Not mincing words about the wind, cold and damp, Sutherland asked herself why she kept coming up to southeast Alaska (as she did for the next 20 years), when her home in Hawaii was in the most marvelous of all climates. “Because it isn’t overrun with people,” is the answer. In Paddling North, Sutherland details many interesting encounters with fishermen, students, park rangers. But her most intimate writing is about the cabins and camp sites she sets up, cooking and keeping herself as comfortable as possible. She is good at nesting, bringing her adventure down to earth.

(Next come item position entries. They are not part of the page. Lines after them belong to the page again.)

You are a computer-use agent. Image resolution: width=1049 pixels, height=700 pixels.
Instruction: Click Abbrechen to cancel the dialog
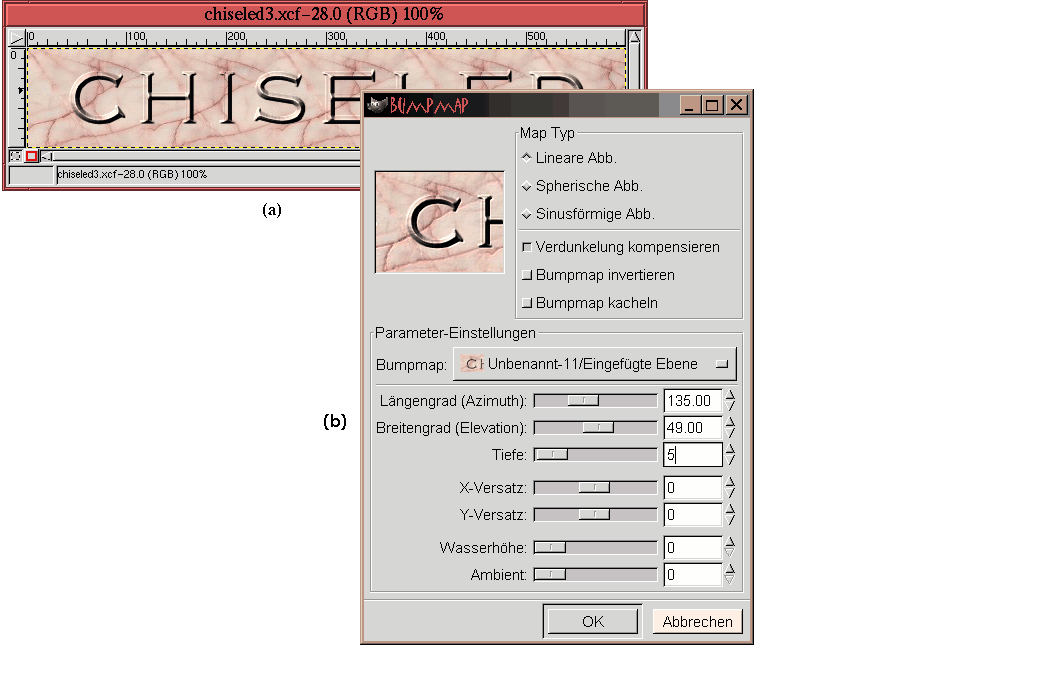pyautogui.click(x=697, y=621)
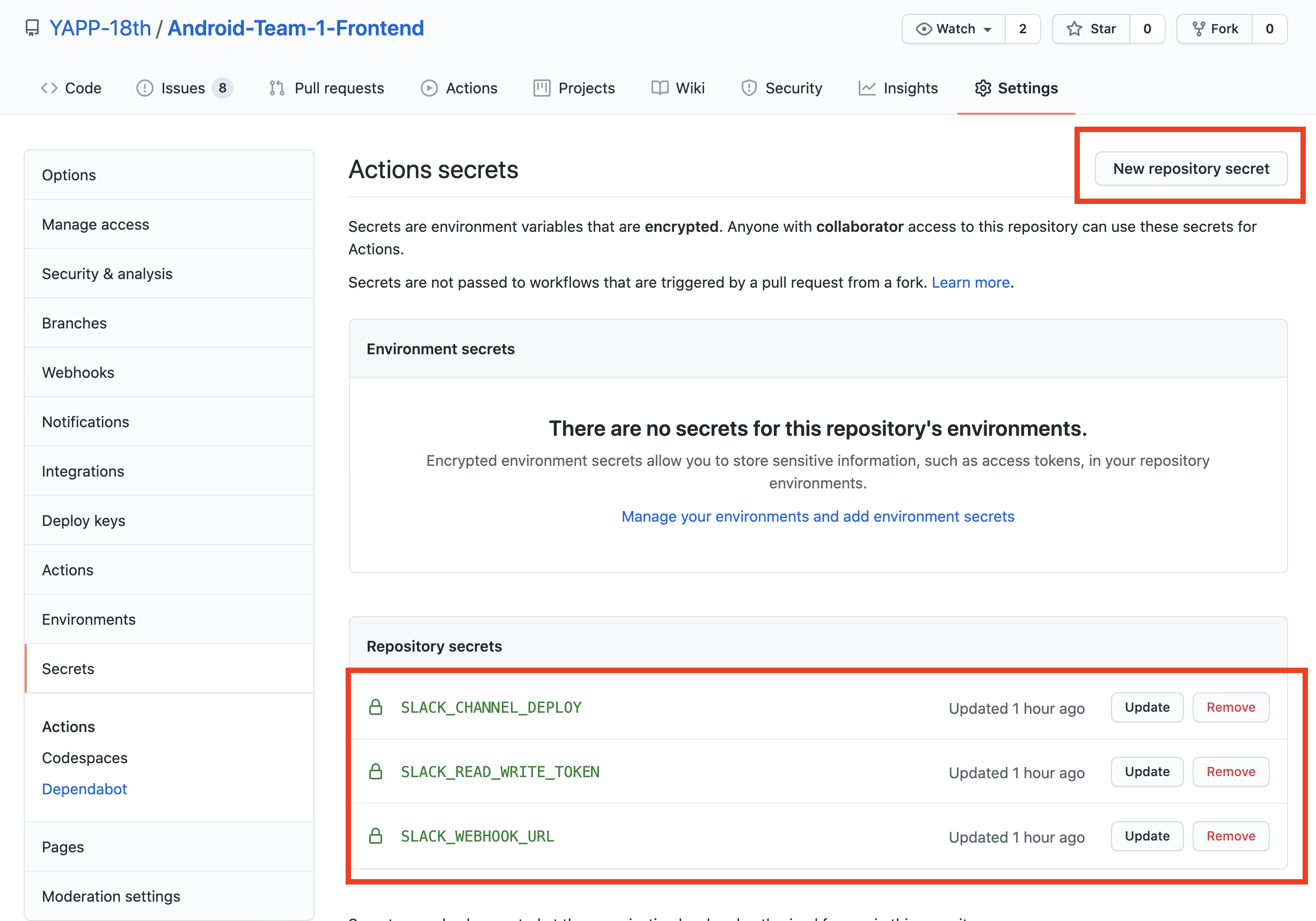Click the Settings gear icon tab

[x=983, y=88]
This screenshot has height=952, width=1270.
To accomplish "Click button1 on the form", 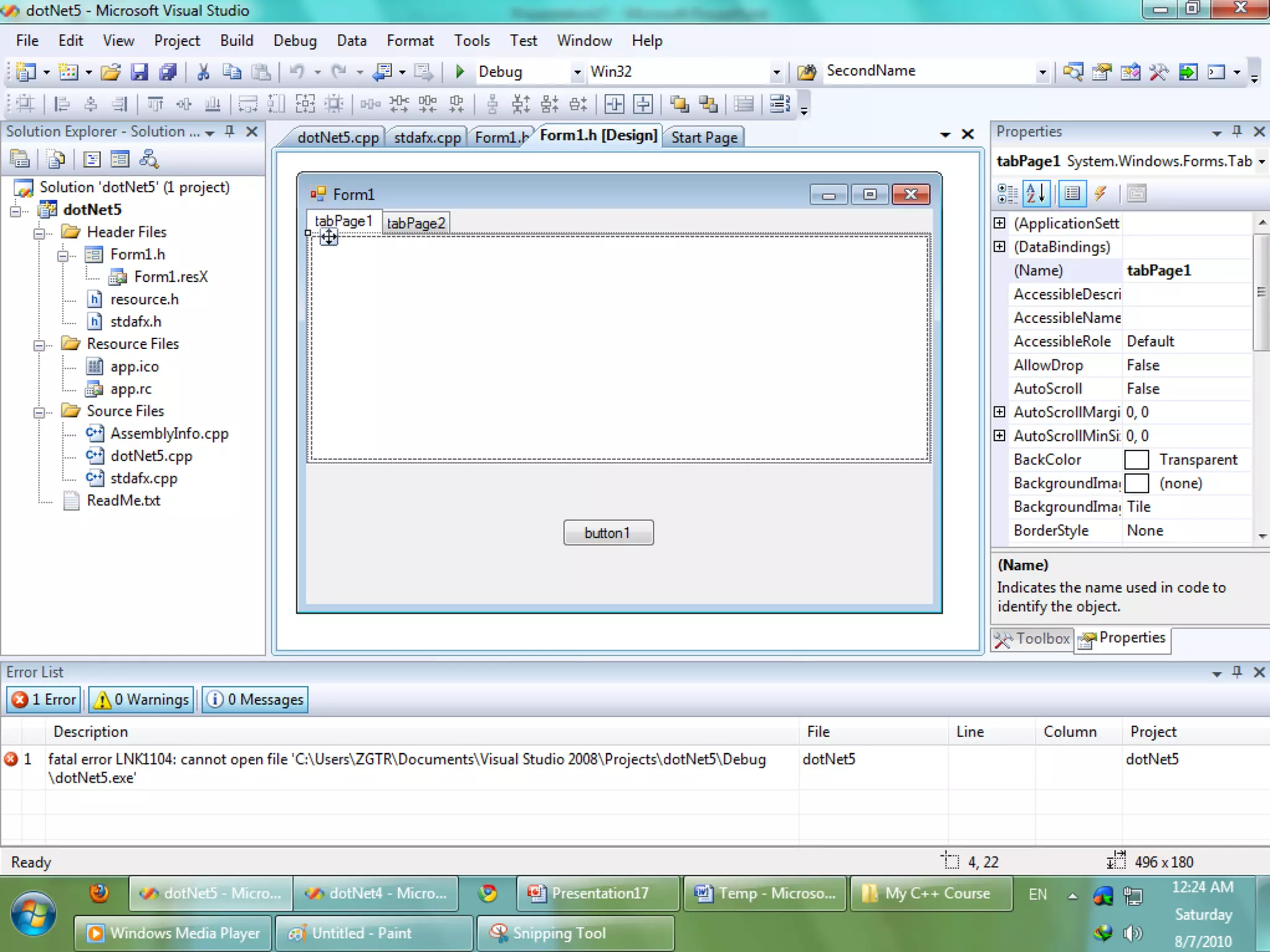I will tap(608, 532).
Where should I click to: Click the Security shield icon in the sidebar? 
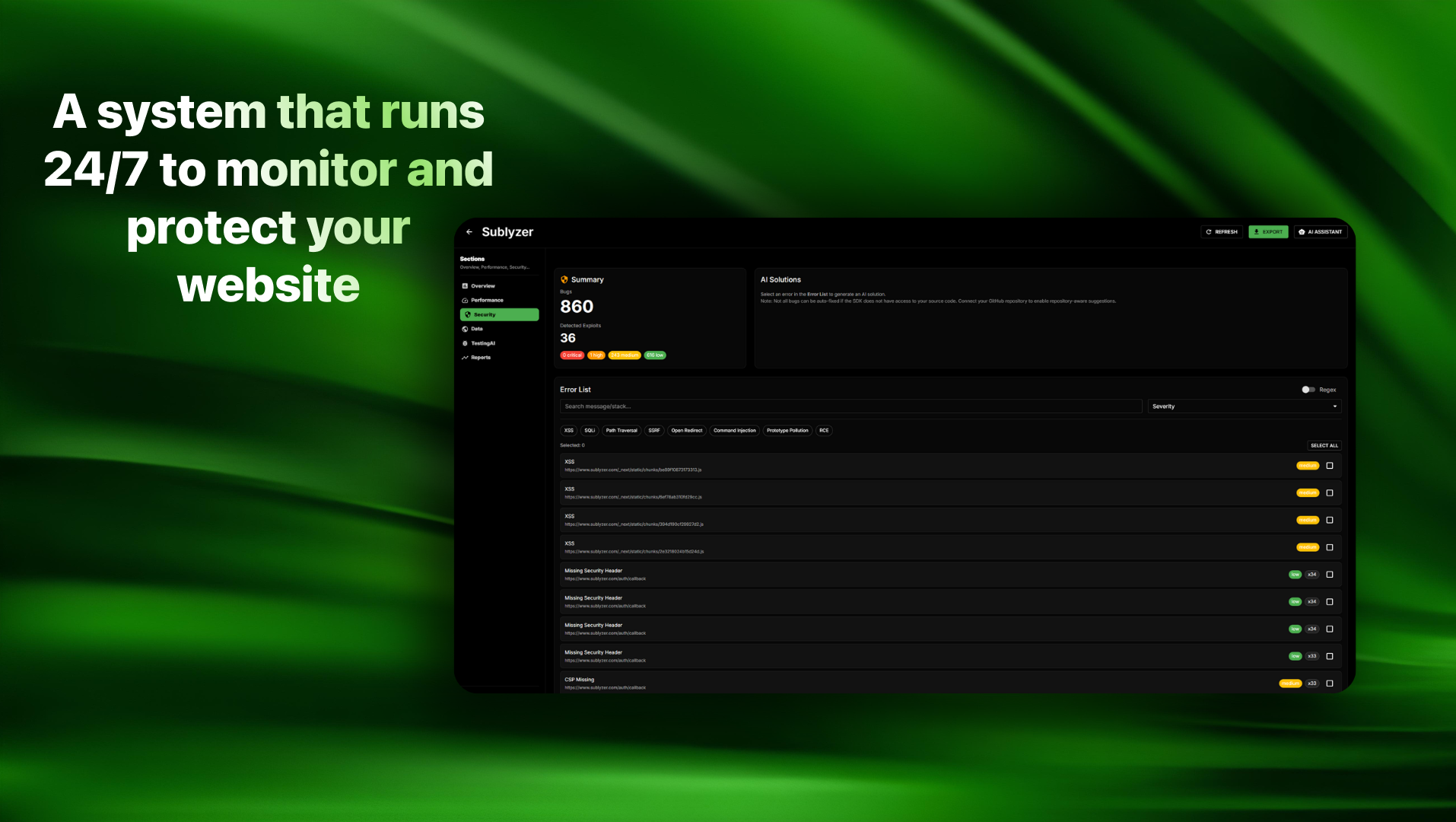(468, 314)
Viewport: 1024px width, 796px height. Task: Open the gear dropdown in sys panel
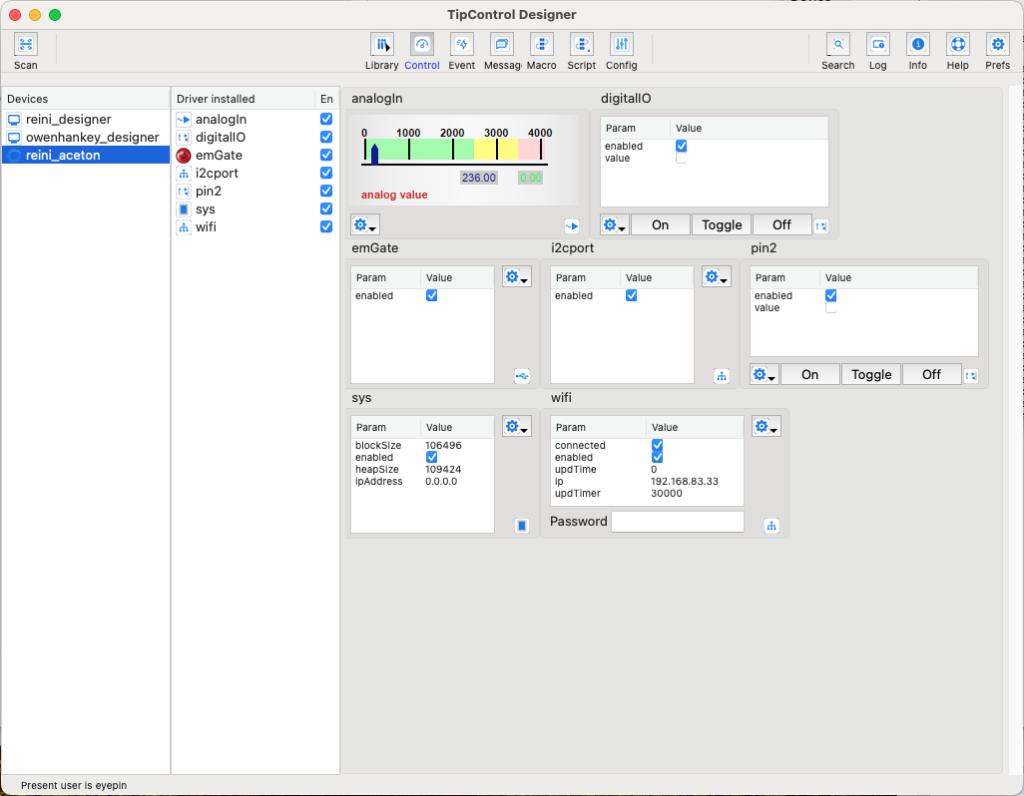click(516, 427)
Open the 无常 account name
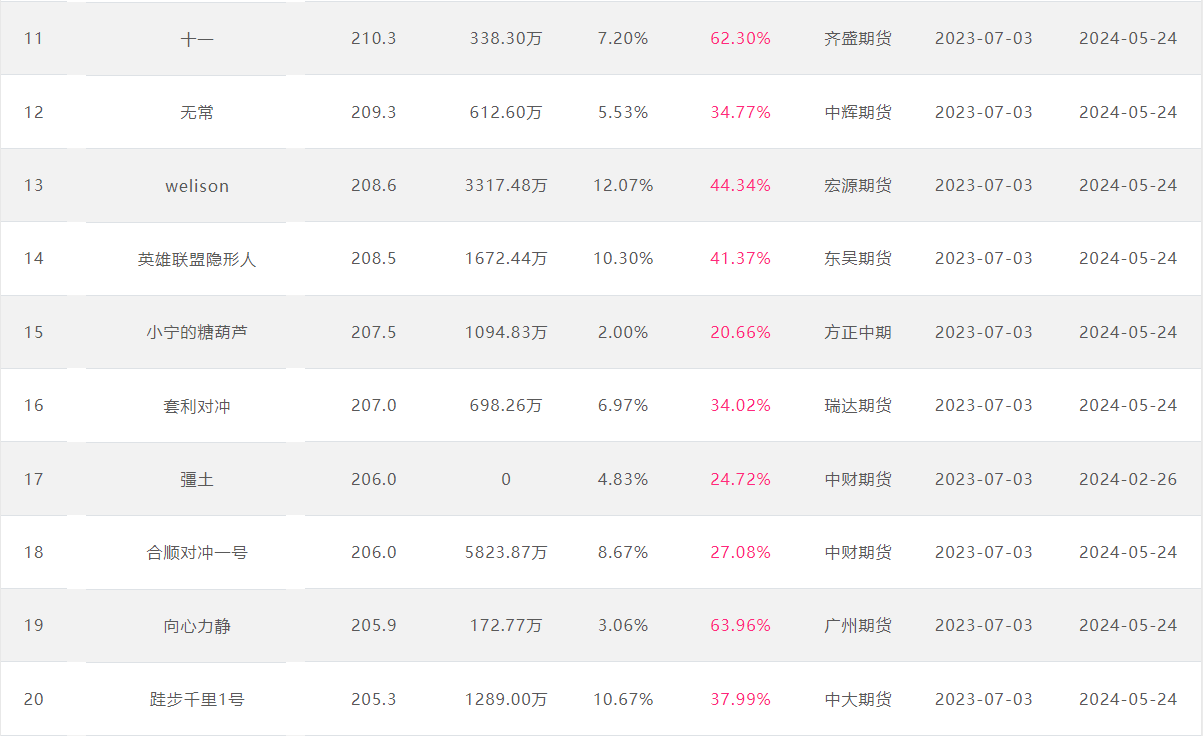 click(197, 112)
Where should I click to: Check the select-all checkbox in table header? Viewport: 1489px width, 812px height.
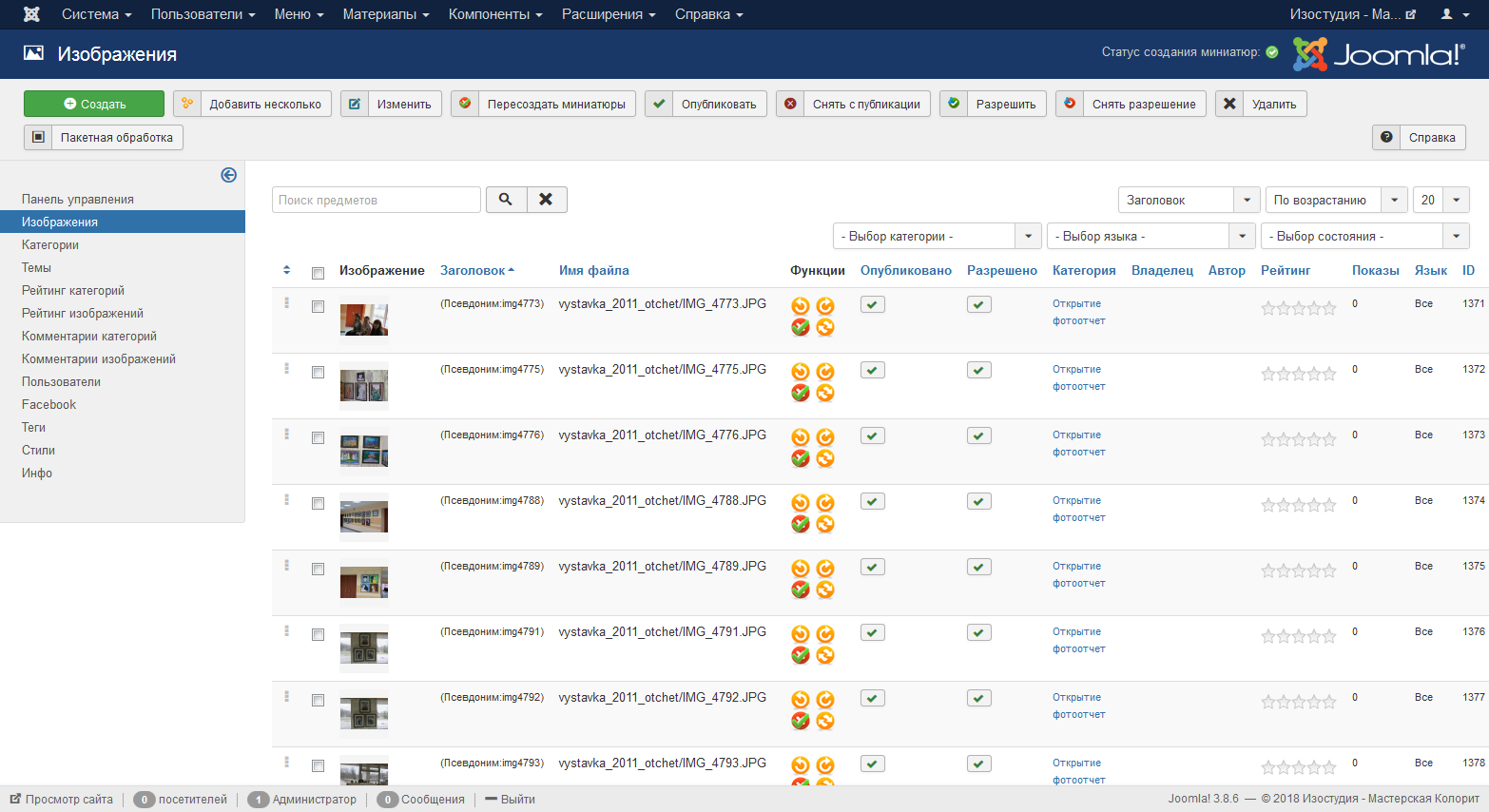(x=318, y=273)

While she records many animal and bird sightings, including wolverine, wolf and bear, on this trip Sutherland does not have any dangerous encounters. She writes of her fears, however. She uses her knowledge of tides and her topographical maps to keep herself located, but paddling eight hours a day, often against a headwind, was hard. The first half hour of the day was tough, but then she found her steady, rhythmic stroke. Stamina, not muscle strength, kept her going. She always had a goal for the day and at night rewarded herself with hot food and a carefully prepared bed. Finding a well-fitted out cabin among those she had rented through the Tongass National Forest or a hot spring were rare pleasures. She always tried to leave firewood ready for the next camper.
In the years to come, Sutherland traveled to Japan, Scandinavia, Ireland and France, as well as returning to Alaska. Some of her journeys are driven by literature, some by interest in natural phenomena, some by the desire to know more about wine and vineyards. Her only other writing, however, relates to informative books about kayaking. She continued to live in the same house on the north shore of Oahu until her death in 2015. One of her sons, Jock Sutherland, has been named among the 50 best surfers of all time.
Not myself an adventurer, what I found inspiring about her work was the nesting which she did as she traveled. Paddling North is full of useful ways of doing things and thinking about things, a thoroughly rounded story. Its tone is intimate and friendly. Being outdoors all day Sutherland became part of the sea and animal world. “I forgot I was human,” she writes.